Présidentielles aux Comores : Mobilisation historique au dernier meeting du président-candidat Azali

Présidentielles aux Comores : Mobilisation historique au dernier meeting du président-candidat Azali

Candidat à un second mandat à la tête de l’Union des Comores, le président sortant Azali Assoumani a réussi le test d’une mobilisation inédite, dont les Cormoriens se souviendront pour le premier tour de la présidentielle de ce 24 mars.

De notre envoyé spécial à Moroni, Clément Yao

C’est sous un soleil de plomb et une chaleur accablante que les partisans du pouvoir ont envahi le stade Ajao de la Place de l’Indépendance et ses rues adjacentes à Moroni, la capitale de l’archipel des Comores qui compte un peu plus de 111.000 habitants. Etaient-ils 30 000, 50 000 voire plus ? Difficile de faire une estimation approximative de cette mobilisation « historique ».

« Depuis l’indépendance en 1975, nous n’avons jamais connu pareille mobilisation à Moroni », fait remarquer un septuagénaire. « A mon avis, la moitié de la population de Moroni s’est déplacée au meeting de clôture du président Azali. Avec une telle mobilisation, je ne sais pas pourquoi il ne gagnerait pas dès le premier tour », renchérit un autre partisan arborant fièrement le tee-shirt à l’effigie du candidat de la Convention pour le renouveau des Comores (CRC).

Sans dédain, le camp du président sortant affiche un optimisme fair-play à cette épreuve du premier tour alors que l’on pourrait s’attendre à bien des surprises. Les douze autres candidats qui ont également fait « une belle campagne à travers l’archipel ne seront pas des figurants à ce scrutin présidentiel. Ils comptent peser de tout leur poids pour arracher un second tour », lance un partisan de l’opposition « en mission d’observation » au meeting du camp adverse.

L'autre enjeu de taille :

l'élection des gouverneurs

Dans un stade chauffé à blanc, les orateurs se succèdent à la tribune dans une ambiance carnavalesque pour galvaniser les troupes. Aucune acrimonie ni animosité. Les mots sont choisis, les adversaires sont traités comme des « frères » avec respect et courtoisie. Un seul mot d’ordre à la bouche de l’équipe de campagne du candidat de la CRC : gagner dès le premier tour l’élection présidentielle couplée avec celle des gouverneurs de l’archipel. C'est l’autre enjeu de taille pour le président qui sera élu : avoir à ses côtés des représentants des trois îles autonomes, épousant la même vision que lui pour poursuivre ses nombreux chantiers de développement mis d’ailleurs en avant pendant la campagne.

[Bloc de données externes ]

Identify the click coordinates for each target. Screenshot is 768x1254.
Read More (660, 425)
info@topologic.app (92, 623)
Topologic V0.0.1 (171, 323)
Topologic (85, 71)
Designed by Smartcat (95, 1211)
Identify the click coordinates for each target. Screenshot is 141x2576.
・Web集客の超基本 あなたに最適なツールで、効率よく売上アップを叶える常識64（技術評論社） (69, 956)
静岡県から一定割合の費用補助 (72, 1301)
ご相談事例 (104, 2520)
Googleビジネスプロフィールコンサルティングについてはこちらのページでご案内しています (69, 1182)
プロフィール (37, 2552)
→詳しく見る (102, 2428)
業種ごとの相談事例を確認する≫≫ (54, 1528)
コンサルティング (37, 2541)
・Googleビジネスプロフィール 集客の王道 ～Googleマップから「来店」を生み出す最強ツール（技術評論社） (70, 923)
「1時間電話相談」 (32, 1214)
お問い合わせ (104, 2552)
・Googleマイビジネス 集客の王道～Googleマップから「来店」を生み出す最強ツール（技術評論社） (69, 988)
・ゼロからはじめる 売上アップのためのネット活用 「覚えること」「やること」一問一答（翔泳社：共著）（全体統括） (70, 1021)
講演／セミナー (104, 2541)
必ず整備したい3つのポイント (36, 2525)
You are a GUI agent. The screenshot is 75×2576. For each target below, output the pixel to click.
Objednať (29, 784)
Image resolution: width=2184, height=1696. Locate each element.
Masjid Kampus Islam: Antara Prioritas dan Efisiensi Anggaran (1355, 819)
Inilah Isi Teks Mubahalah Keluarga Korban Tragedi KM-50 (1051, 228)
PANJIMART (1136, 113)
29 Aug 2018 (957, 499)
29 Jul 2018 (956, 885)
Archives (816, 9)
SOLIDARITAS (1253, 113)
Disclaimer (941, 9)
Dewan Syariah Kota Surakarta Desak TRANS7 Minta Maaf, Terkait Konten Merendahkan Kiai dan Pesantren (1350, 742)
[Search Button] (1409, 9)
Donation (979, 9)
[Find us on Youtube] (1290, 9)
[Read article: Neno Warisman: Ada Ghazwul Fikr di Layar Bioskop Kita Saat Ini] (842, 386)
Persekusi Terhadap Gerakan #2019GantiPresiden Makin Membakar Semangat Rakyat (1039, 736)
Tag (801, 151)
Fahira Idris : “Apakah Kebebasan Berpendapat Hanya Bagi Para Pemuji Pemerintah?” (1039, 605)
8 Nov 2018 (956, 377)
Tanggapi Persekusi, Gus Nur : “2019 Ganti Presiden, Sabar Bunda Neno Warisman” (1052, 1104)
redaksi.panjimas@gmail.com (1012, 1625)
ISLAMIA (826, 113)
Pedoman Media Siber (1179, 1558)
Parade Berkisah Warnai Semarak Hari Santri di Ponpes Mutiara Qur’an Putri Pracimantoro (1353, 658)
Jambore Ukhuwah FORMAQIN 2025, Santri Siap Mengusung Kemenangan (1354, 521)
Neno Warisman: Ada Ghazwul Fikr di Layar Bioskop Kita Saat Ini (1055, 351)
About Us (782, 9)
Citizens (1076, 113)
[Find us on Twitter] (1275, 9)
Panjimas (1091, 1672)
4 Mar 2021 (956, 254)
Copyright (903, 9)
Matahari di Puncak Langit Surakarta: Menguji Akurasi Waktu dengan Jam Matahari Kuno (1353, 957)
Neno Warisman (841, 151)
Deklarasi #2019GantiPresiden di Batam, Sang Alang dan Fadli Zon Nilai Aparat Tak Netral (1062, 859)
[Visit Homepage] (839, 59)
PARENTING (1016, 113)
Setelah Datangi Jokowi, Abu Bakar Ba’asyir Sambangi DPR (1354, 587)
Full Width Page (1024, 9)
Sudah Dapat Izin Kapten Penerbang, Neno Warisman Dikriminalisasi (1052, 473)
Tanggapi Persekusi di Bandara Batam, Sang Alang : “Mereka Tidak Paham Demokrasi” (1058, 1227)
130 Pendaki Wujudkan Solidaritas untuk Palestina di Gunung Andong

Dans le camp du président Azali, l’hypothèse d’un second tour semble être occultée non pas par déni de la réalité mais par un simple calcul arithmétique. A défaut d’un sondage digne de ce nom, l’on se fie à la mobilisation. Mais attention, il faut se méfier de cette apparence qui peut être trompeuse. Ce n’est pas parce que le président-candidat a soulevé les foules à la Grande Comore qui compte 171 541 électeurs inscrits, ou encore à Mohéli avec ses 21 67 électeurs, que la victoire est acquise d’avance. L’île d’Anjouan, supposée être le bastion de l’opposition, qui compte le deuxième électorat le plus important de l’Union des Comores – avec 123 925 électeurs inscrits –, pourrait faire basculer les résultats.  

Un bilan jugé plutôt

positif plaide en sa faveur

Selon plusieurs observateurs, en deux années d’exercice, le bilan du président sortant est jugé plutôt reluisant et plaiderait en sa faveur. « En un temps record, on a ainsi relevé deux défis majeurs, à savoir le recouvrement de notre dignité en tant que peuple libre et respectable et l'amélioration de notre bien-être », s’enorgueillit le chef de l’Etat comorien qui poursuit :  « De la consolidation de l'unité de notre pays à la mise en œuvre d'un vaste programme de développement couvrant les domaines économiques et sociaux, j'ai ainsi dèlement honoré une grande partie des engagements que j'ai pris durant la campagne présidentielle de 2016 ».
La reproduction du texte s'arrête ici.